**Reading text**.
-*-*-

# Grooming table and noose/s



## Toffin (Aug 8, 2012)

Looking for some advice please. Could anyone recommend a grooming table and noose/s that would be suitable for a growing 'poo? I've had a look on the internet but not sure what type to buy.

Many thanks,

Toffin


----------



## RubyCockapoo (Feb 5, 2011)

We have this one (or one very similar - it also came from Amazon) http://www.amazon.co.uk/Grooming-11...7N12/ref=sr_1_2?ie=UTF8&qid=1345812857&sr=8-2

The H bar is a good idea, much more secure than a single-sided 'arm'

Ian


----------



## MillieDog (Jun 1, 2011)

I have one that is very similar 

http://www.ebay.co.uk/itm/Adjustable-Portable-Dog-Grooming-Table-Arm-Noose-36-/200504750623

I've had a quick look round, they don't half seem to have gone up in price. I don't remember paying these sort of prices.


----------



## Janev1000 (Oct 4, 2011)

Funny you say that Julie as I ordered the same crate as Biscuit has for Honey and they've gone up in less than a year from £35 (with delivery) to £45! x


----------



## Toffin (Aug 8, 2012)

Thank you 

It seems expensive but the Amazon one with the H bar is secure, big enough and collapsible. And it will save hugely on grooming costs 

Haven't pressed the button yet!

Toffin


----------



## Janev1000 (Oct 4, 2011)

I think it looks a pretty good price with H bar too. Am tempted to press the button myself! x


----------



## wilfiboy (Sep 18, 2010)

Bought mine on ebay i think it was about £60 amybe £70, sorry cant remember x


----------



## MillieDog (Jun 1, 2011)

-*-*-

**Data section**.
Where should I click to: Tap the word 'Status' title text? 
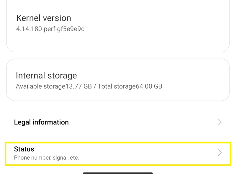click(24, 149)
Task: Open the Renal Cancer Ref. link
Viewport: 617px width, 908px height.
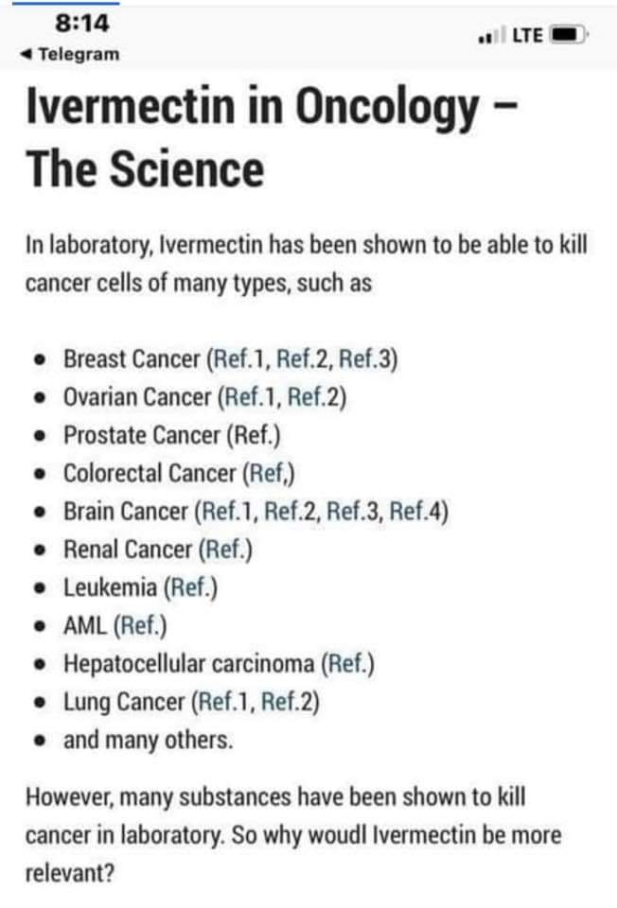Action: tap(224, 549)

-*-*-

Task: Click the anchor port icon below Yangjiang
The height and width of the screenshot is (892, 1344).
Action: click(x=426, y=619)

-*-*-

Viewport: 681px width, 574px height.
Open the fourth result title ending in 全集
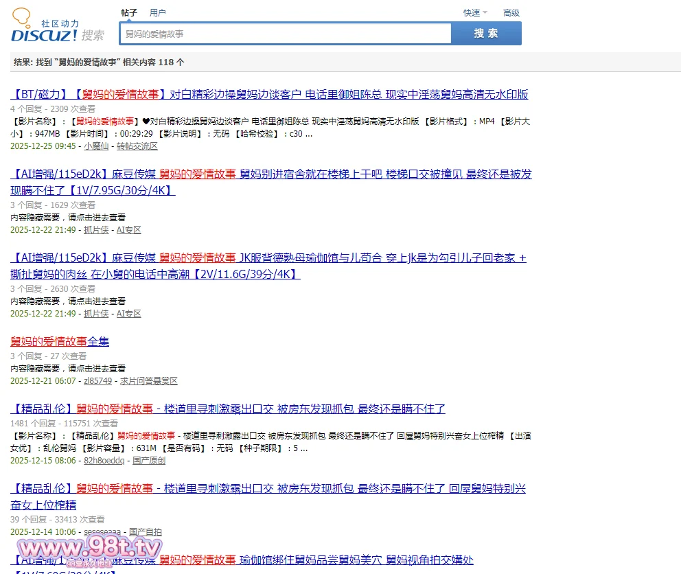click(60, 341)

-*-*-

**Challenge**.
Pick up the forum thread on grooming tables and nooses above at its last line, and continue it.

**Result**.
Alas, it not just the grooming table. It soon grows.... decent scissors, clippers, good brush, de-matters, combs. I would never have believed it could cost so much. But worth every penny


----------



## Toffin (Aug 8, 2012)

Many thanks for all your comments 

Regarding clippers, I do have Wahl clippers and see there's a no. 12 attachment (1.5") with wide teeth that you can get through Amazon. But internet chatter suggests very strongly that human clippers aren't at all suitable for a thick coated dog. I'm quite happy to get a set of clippers specifically designed for dogs, but just wondered if this just a marketing ploy to get people to buy another set of clippers?

What do home groomers use? I'd like to keep Polly to a shortish teddy bear cut and am quite prepared to clipper her every three weeks to achieve this (I have my own hair trimmed at the same interval - we can time it so we both look like shorties together!).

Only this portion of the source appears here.